Jak poinformował szef Solidarności w gliwickim ZLK Roman Chwała, o uchwale zarządu spółki, przewidującej likwidację, pracownicy dowiedzieli się wczoraj:

Wcześniej konsultowane ze związkami projekty restrukturyzacji zakładały utrzymanie zakładu w Gliwicach. Na zwołanym wczoraj zebraniu pracownicy spontanicznie zdecydowali o podjęciu głodówki. Oczekujemy przede wszystkim spotkania i wycofania się z decyzji o likwidacji gliwickiego zakładu - powiedział Chwała.

Wyjaśnił, że w związku z planowaną restrukturyzacją spółka zamierzała początkowo zlikwidować 10 z 27 regionalnych zakładów.
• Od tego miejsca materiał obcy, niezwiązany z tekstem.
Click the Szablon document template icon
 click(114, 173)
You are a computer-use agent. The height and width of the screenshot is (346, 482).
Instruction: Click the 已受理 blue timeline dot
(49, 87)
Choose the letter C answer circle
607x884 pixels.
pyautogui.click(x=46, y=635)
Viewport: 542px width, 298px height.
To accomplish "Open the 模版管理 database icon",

Nie planowano wówczas likwidacji gliwickiego ZLK. Po negocjacjach ze związkami plany likwidacji zredukowano do czterech zakładów, a w tej grupie znalazły się Gliwice.

Oznaczałoby to, że miałyby zostać zlikwidowane trzy małe zakłady - w Gorzowie Wielkopolskim, Toruniu i Koszalinie - oraz jeden duży, w Gliwicach. Jesteśmy jednym z większych zakładów linii kolejowych w kraju, zatrudniamy blisko 1,7 tysiąca osób, obejmujemy jedną trzecią województwa śląskiego i część opolskiego - wyjaśnił Roman Chwała.
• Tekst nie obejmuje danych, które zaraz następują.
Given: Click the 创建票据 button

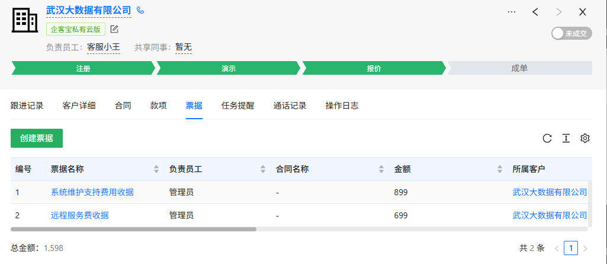Looking at the screenshot, I should (x=37, y=138).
Związkowcy sceptycznie podchodzą do zapewnień zarządu, że mimo likwidacji żaden z gliwickich pracowników nie straci pracy. Nie wiadomo jeszcze, w jaki sposób załoga miałaby zostać rozdzielona między sąsiednie zakłady z Opola i Tarnowskich Gór czy Sosnowca. Obawiamy się nierealnych propozycji - ze względu na możliwości dojazdu znaczne odległości czy zmiany charakteru pracy będą nie do zaakceptowania przez naszych pracowników. Szczególnie może to dotknąć pracujących w naszym zakładzie kobiet - podkreślił szef zakładowej Solidarności.

Jak dodał, duża część załogi gliwickiego ZLK wzięła dzisiaj urlopy na żądanie. Dwudziestu pracowników rozpoczęło rano protest głodowy na terenie zakładu, ośmiu innych pojechało głodować w Warszawie. Związkowcy pojechali do stolicy, by pokazać bezpośrednio pracodawcy efekty jego błędnych decyzji. Załoga jest zdesperowana, ale na razie nie będziemy wstrzymywać ruchu pociągów i utrudniać życia pasażerom. Zdajemy sobie sprawę, że to drastyczna forma protestu, ale zarząd też postępuje z nami drastycznie - podkreślił Chwała.